Data for the task -
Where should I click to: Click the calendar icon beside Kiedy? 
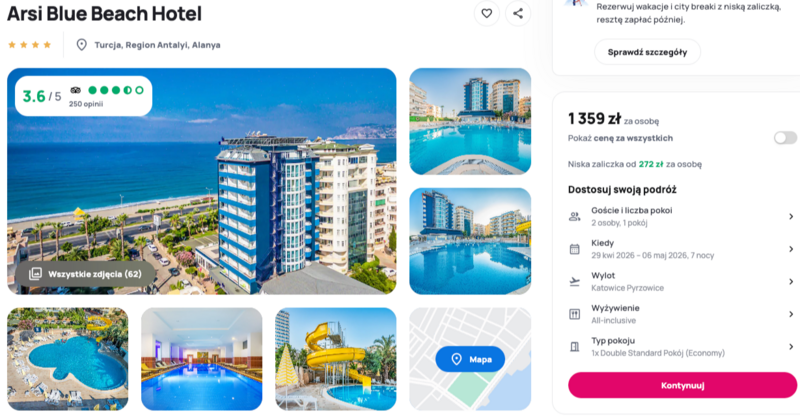coord(574,249)
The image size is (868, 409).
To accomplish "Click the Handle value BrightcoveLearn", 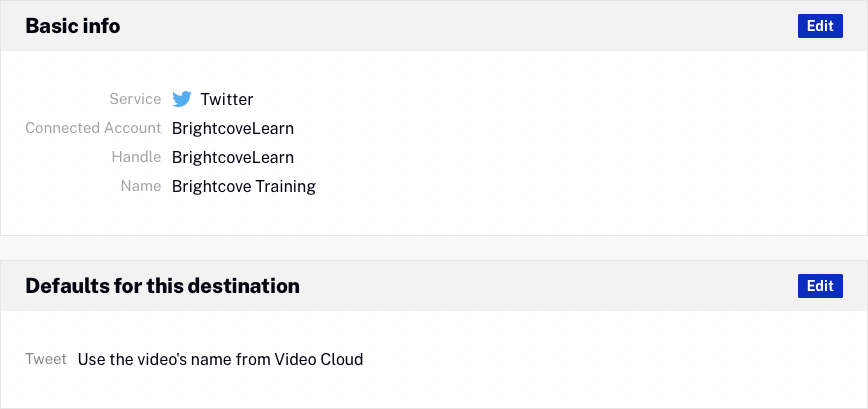I will point(233,157).
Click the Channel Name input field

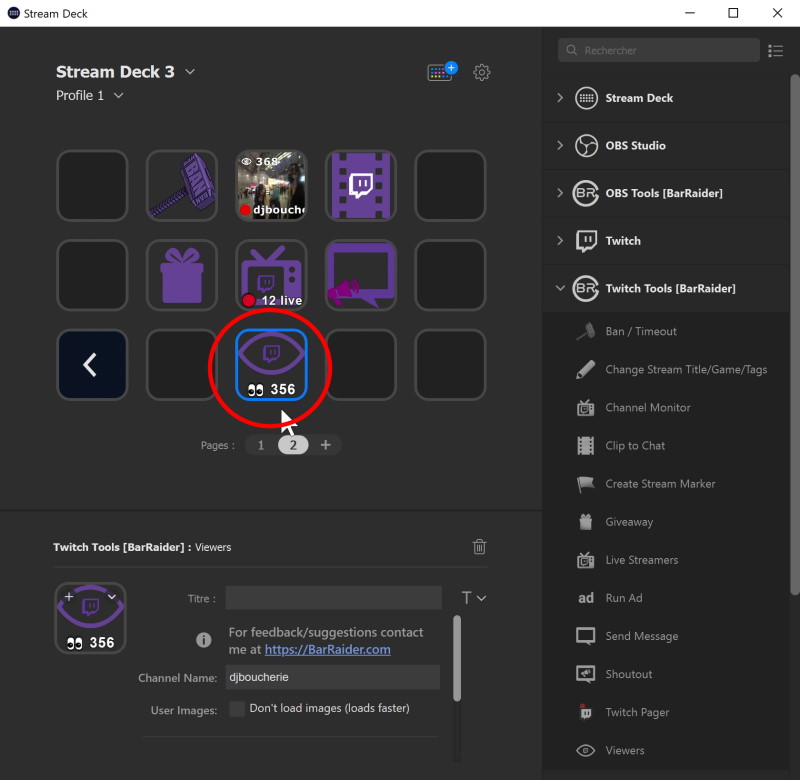[332, 677]
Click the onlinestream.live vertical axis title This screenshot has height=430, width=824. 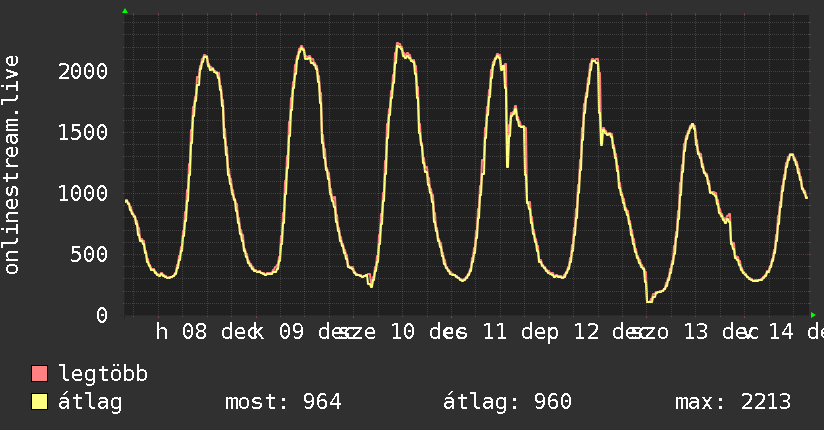click(x=13, y=165)
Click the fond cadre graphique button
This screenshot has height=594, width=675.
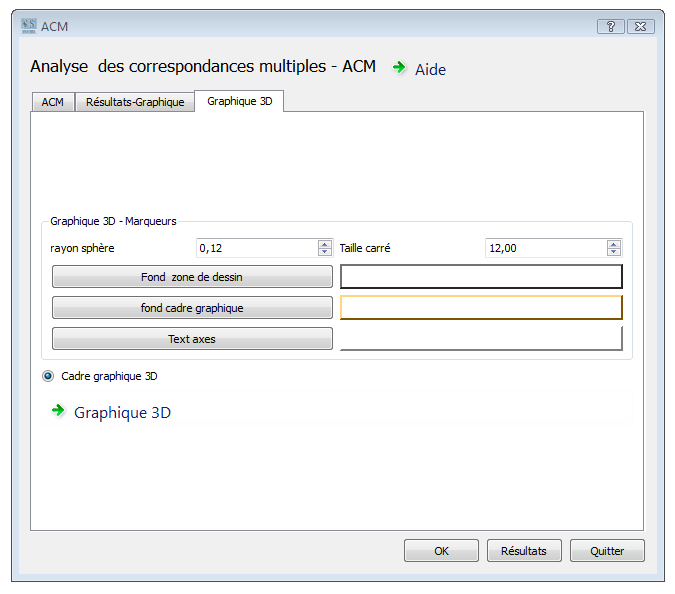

Your instructions - With the pictures left out, copy exactly the lines from the line holding "Click the fond cadre graphique button" through the final line of the records, including both.

Solution below -
Click the fond cadre graphique button
This screenshot has height=594, width=675.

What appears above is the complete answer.